8 Aralık 2019 Pazar

fıkra gibi

annesi frankfurt yakınlarında küçük, neredeyse herkesin birbiriyle akraba olduğu bir kasabada doğmuş. dediğine göre, bir tek annesi cesaret etmiş kasabadan ayrılmaya. yine de okul tatillerini muhakkak orada geçirirlermiş.

ama dedesi koyu, tahmin edemeyeceğiniz koyu bir katolikmiş. bu durumdan o da etkilenmiş. bütün çocuklar dışarıda oyun oynardı, ben bir sebeple kilisede olurdum, diye anlatıyor.

ama yıllar geçmiş, zaman değişmiş. dedesi de değişmiş. evlenip başka şehre taşındı diye ilk torunu doğana kadar annesi ile konuşmayan dedesi, protestanlarla yapılacak evliliklere bile karşı değilmiş artık.

torunu evlenecek yaşlara gelince de onu karşısına almış, "ortodoks, yahudi, müslüman, budist bile olabilir," demiş. "ama asla vejetaryan olmaz."

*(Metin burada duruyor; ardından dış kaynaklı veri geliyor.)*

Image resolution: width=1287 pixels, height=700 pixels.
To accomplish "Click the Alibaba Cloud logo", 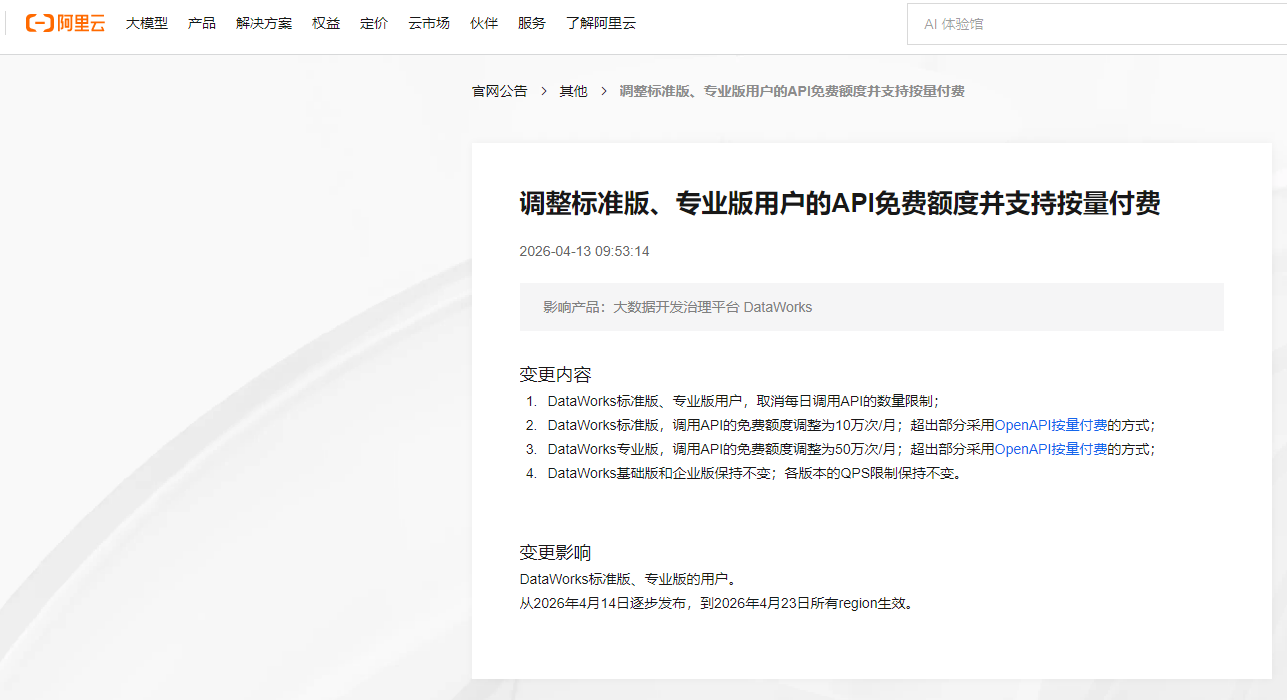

sizi bilmem ama ben burada çok güldüm. birini tanımadan sevmek böyle olsa gerek, dedim.

9 yorum:

fatoş dedi ki...

ben de güzel güldüm. tanımadan sevmemekten iyidir diye düşünüyorum;)

verbumnonfacta dedi ki...

tanımadan sevmek mümkün mü? muhatabınızın ellerini, sabahları nasıl uyandığını, gülerken nasıl sesler çıkardığını, kibir ve kendine güven arasında nerede durduğunu, kasiyer kızlarla nasıl muhatap olduğunu vb. bilmeden mümkün mü?

pisi dedi ki...

olası

verbumnonfacta dedi ki...

tanımadan sevmek de sevmemek de mümkün yani.

Anna dedi ki...

mümkünler aleminde olduğumuzu defalarca bildim. tanımadan sevmek pekala mümkün..bir de tanıdıkça sevmek var ki ona fırsat veren azdır. zorlamak sanılır oysa sanatlardan bir sanattır.
bir de hepsinin üstünde bir anda uçurumdan düşer gibi bir hal yaşamak vardır ki adı aşk ola..ona da er kalbi lazım ki her kişievladının başına gelmesi pek görülemez. böyle düşünür böyle der biri...

verbumnonfacta dedi ki...

mümkünler alemini de, ulu katta her duaya cevap verildiğini de bilenlerdenim. "mümkün değil," dediklerim kendi sınırlarımı bildiğim için sadece. söz gelimi, "sabahları sevinçle ve heyecanla uyanmayan birinin mahremiyetine dahil olmam" gibi.
'sevmek'ler ise çeşit çeşit. muhabbet duymak meselâ. siz de bunu diyorsunuz galiba. cinsiyetten, zamandan, mekandan münezzeh. hiç karşılaşmayacak olduğunuz hâlde dualarda birine yer açmak. ama yukarıda bahsi geçen 'sevmek'ler öyle değil.
tam burada benim bir sorum var: tanınmak neden fırsat vermez? insanlar kendisini sakladığı için mi izin çıkmaz sevmeye? yoksa tanımak büyü bozumuna sebep olan yanıyla sevmeye engel midir?
"zorlamak" deyişinizle 'redif'i hatırladım. "tekrar" değil "ısrar" olan 'redif'i. neden bilmem bir de, "yenilgi yenilgi büyüyen zaferler"i. şüphesiz "vardır" öylesi.
mevzu aşk ise uçurumdan da düşeriz, gittiğimiz yolun sonunu da düşünmeyiz, başka türlüsünü de bilmeyiz.
dileyelim ki, herkes karşılaşsın göğsünün sol yanında mangal gibi bir yürek taşıyanlarla.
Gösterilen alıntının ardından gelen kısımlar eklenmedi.